Few teens — or adults, for that matter — want to spend a precious weekend morning toiling through a demanding, multi-hour test. Beyond the added stress and cost, there are no other disadvantages to retaking college entrance exams. (Find out if your family qualifies for a SAT or ACT fee waiver, which will allow your student to take and retake the test for free.) Students can usually decide which SAT and ACT scores their schools see, but some schools and scholarship programs request all scores. Because of this, many teens are reluctant to retake the ACT or SAT because of a widespread misconception that if they retest and do badly, it’ll hurt their chances for admission at their top-choice schools.

“A lot of kids worry that their schools will focus on the worst scores, and that will ruin their chance for admission,” Watson says. “It’s a myth I’d really like to see dispelled.” Watson worked for three different colleges before joining ScholarMatch, and, he says, “We never dinged a student for their lowest score.”

Experience and practice count

So re-taking the SAT or ACT can’t hurt — and it could really help. Just having the experience under your teen’s belt makes a difference, Watson says.

“Most students have never sat through a four-hour test before,” Watson points out. “They’ve taken standardized tests, but the SAT and the ACT are different beasts. After you take it once, you know what to expect and you can figure out what you did right and what you did wrong. Do you need to get more sleep the night before? Study the night before the test, or take a study break? Eat a bigger breakfast?”

And if your teen really wants to boost those scores, there’s no substitute for practice. There are study guides on the SAT and ACT websites.

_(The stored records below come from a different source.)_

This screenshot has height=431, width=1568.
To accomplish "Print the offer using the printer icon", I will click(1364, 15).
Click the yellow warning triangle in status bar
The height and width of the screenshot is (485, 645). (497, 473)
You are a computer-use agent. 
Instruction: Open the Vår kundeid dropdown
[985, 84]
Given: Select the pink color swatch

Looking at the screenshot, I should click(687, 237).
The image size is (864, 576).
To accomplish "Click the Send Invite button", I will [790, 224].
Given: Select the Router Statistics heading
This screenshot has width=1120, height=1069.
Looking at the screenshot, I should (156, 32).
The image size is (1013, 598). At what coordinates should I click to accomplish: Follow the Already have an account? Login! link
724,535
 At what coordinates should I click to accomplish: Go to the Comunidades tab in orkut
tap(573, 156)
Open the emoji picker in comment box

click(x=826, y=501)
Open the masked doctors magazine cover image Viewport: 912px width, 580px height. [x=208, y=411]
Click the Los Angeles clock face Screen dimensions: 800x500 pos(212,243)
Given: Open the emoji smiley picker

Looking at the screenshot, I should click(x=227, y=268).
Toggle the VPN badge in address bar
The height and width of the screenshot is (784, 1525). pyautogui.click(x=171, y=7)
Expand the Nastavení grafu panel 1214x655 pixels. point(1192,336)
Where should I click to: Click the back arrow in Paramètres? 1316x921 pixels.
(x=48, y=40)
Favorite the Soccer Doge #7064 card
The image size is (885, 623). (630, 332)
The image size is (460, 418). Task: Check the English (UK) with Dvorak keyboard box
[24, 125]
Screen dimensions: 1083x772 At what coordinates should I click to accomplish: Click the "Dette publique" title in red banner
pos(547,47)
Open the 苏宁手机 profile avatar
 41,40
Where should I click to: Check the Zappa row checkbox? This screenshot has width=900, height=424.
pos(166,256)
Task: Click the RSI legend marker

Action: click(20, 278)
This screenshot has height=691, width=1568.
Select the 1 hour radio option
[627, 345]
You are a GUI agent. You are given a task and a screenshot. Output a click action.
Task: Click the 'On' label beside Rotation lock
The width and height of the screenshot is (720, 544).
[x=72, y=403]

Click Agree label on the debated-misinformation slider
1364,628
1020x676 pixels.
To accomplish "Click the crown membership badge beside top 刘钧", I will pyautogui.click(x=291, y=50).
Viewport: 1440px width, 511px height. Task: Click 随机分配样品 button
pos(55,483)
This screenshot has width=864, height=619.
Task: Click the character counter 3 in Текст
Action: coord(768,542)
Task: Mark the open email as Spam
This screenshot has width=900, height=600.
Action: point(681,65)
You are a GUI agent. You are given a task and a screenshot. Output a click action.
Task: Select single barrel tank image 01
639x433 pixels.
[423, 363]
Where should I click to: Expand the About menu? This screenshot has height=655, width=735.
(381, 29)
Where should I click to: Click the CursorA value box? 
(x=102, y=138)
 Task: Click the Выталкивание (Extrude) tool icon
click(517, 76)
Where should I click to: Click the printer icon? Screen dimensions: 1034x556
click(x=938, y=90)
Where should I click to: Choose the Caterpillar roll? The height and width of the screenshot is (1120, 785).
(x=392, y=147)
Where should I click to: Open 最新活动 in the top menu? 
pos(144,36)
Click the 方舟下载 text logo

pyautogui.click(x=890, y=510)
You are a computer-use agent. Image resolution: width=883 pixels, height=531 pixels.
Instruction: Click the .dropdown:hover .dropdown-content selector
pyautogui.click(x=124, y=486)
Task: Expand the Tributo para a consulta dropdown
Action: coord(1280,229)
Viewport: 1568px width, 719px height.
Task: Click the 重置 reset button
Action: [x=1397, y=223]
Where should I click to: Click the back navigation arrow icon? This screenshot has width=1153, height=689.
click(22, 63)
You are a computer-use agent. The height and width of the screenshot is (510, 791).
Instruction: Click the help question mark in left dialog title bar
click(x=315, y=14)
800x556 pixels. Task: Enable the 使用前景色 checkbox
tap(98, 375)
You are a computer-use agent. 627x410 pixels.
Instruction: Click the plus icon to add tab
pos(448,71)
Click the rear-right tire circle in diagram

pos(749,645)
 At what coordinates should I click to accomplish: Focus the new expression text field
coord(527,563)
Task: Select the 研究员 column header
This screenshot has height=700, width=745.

In fact, the Official SAT Practice, a joint project of the the College Board and Kahn Academy, is a free platform with practice tests, study guides, and advice from other students that allows teens to personalize their practice to get the most out of their study time. According to analysis by the College Board, using this resource can make a significant difference: students who studied for 20 hours on Official SAT Practice improved their score by an average of 115 points, almost double the score gains of students who didn’t use the site. Even students who spent just six to eight hours on the site saw their scores go up by an average of 90 points.

Just do it

Now is a good time to talk to your teen about retaking the SAT or ACT. Talk about the value of experience, but also encourage your teen to review her prior scores, decide what areas to focus on improving, and create a study routine that focuses mainly on her weaker areas. Teens can retake the SAT in early October and the ACT in early September or late October, in time to have their scores for most application deadlines. Encourage your teen to start practicing now. She may not be thrilled at the prospect — but when it’s over, she’ll likely be glad she did.